# 2 Free tools for learning songs, chords & scales



## Kenmac (Jan 24, 2007)

Just a heads-up on a couple of free tools I found recently. First up is a Windows program called "BestPractice" Here's what it says on the website:

"BestPractice is a musician's practice tool, to slow down or speed up music, either from an MP3 file or directly from a CD. Ordinarily the sound is distorted when slowed down or sped up - you get the effect like when playing a 33 rpm record on 45 rpm speed (remember the Chipmunks?). BestPractice tries to correct this, so you can slow down and speed up music, while keeping the original pitch. It is also possible to change the pitch of the music without affecting its tempo. Play along with for instance Eb tuned guitars without retuning your own, or slow down that high-speed guitar solo on a CD that you like to learn."

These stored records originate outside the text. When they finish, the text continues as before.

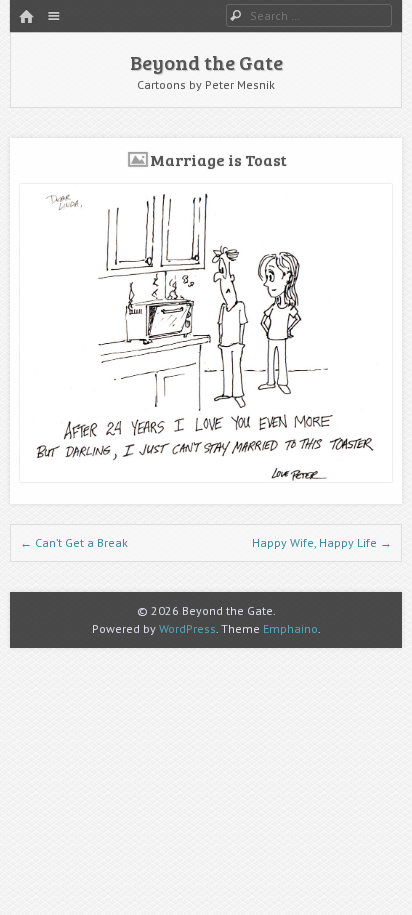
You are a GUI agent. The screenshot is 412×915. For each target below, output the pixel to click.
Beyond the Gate (206, 62)
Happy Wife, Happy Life (322, 542)
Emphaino (290, 628)
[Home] (26, 17)
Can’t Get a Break (74, 542)
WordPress (187, 628)
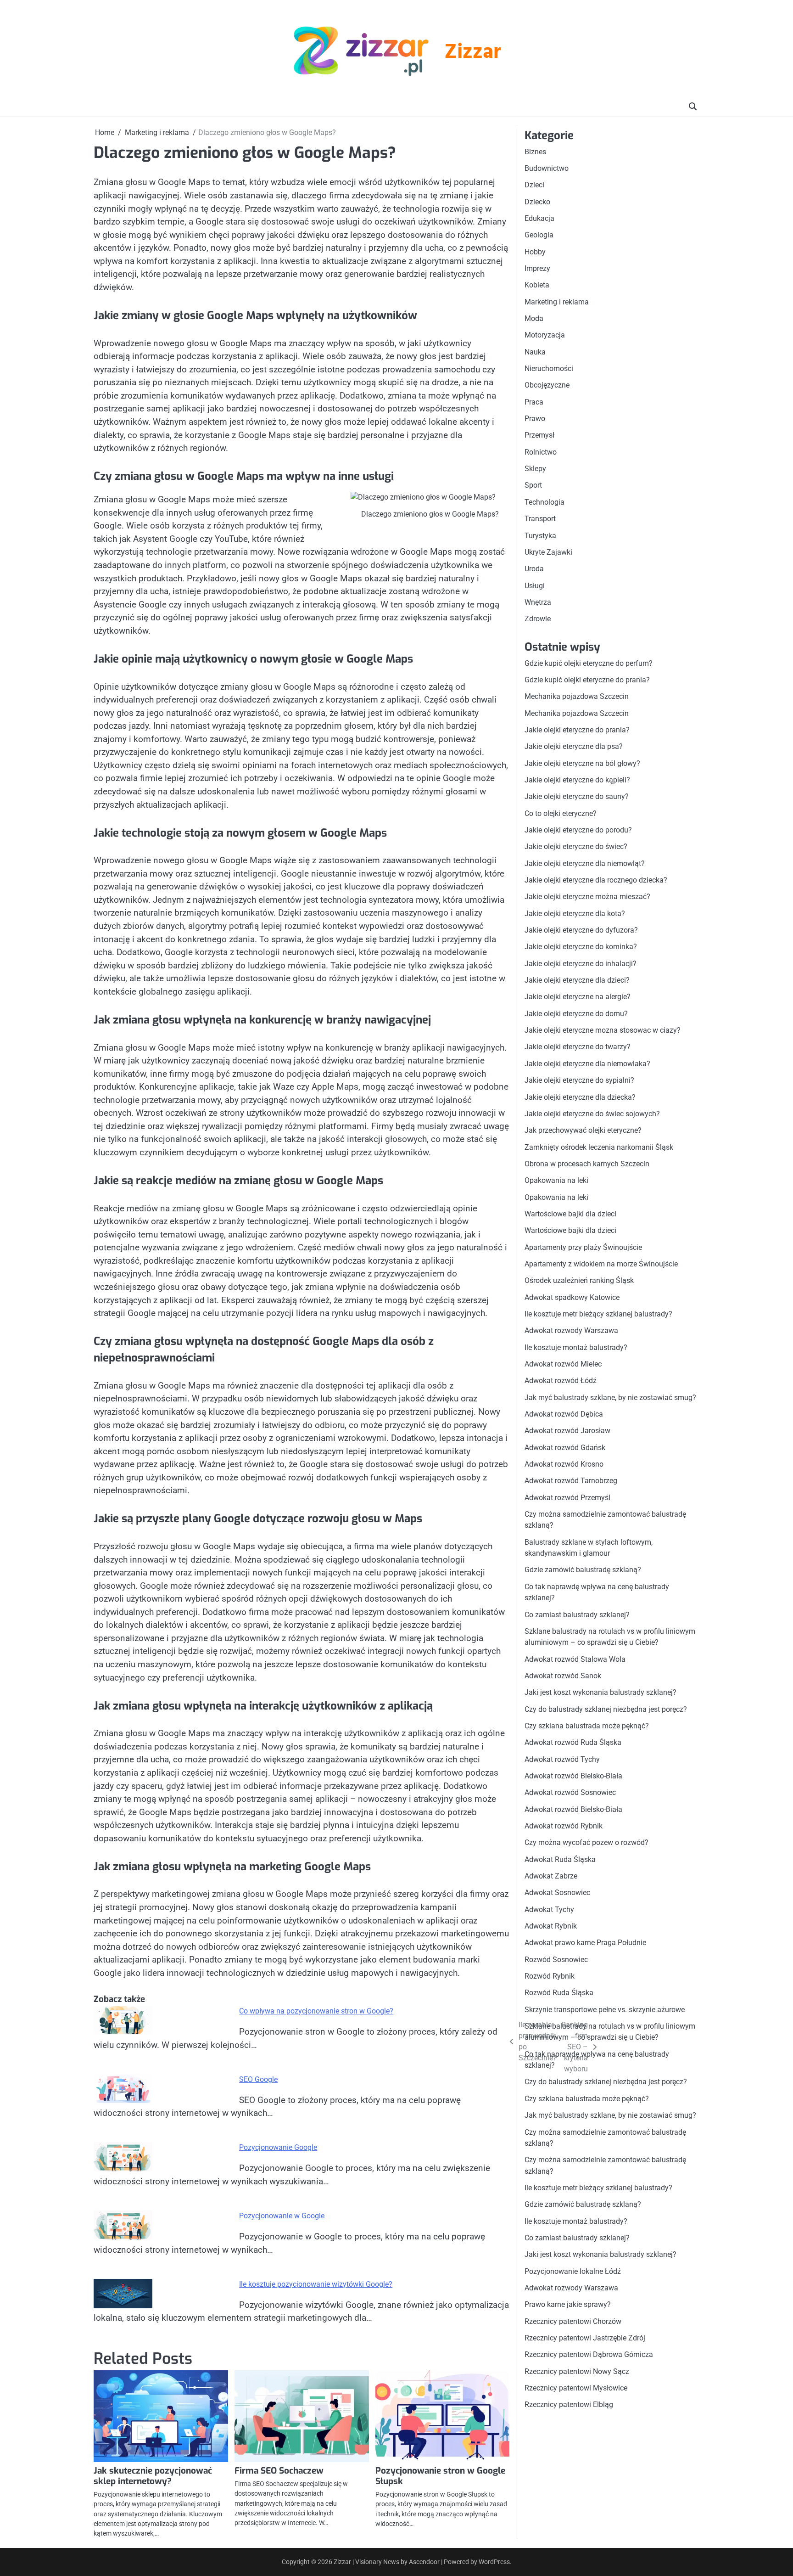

I know there are paid programs you can use for this but the fact that this is free and does, or probably does, most of what the paid ones cost is pretty impressive. I've been using it for about a week and I don't hear any artifacts either slowing down or speeding up the music. You can also change the pitch without affecting the speed. There's even a "Karaoke" mode which eliminates all or most of the lead vocals so you can hear the backing more clearly. Needless to say you can have a lot of fun with this. Imagine turning Celine Dion into a baritone and speeding up her song "My Heart Will Go On" to 3 or 4 times the speed? 
The website's here: BestPractice, an open-source audio time-stretching tool for Windows


This second one can be used on any OS as it's a website.

Fretboard Note Finder

Displays the notes of a Chord or Scale in every position on the fretboard.

This started off as an Android app but the developer has turned it into a web page. You pick the root note, and the chord/scale type, and the notes are shown on the fret board. There's an extra option to change the open notes of the guitar. Click the button, and change the tuning to anything you want.

Here's the website: Find Notes On Fretboard - by Lespauled

Hope these help out.


----------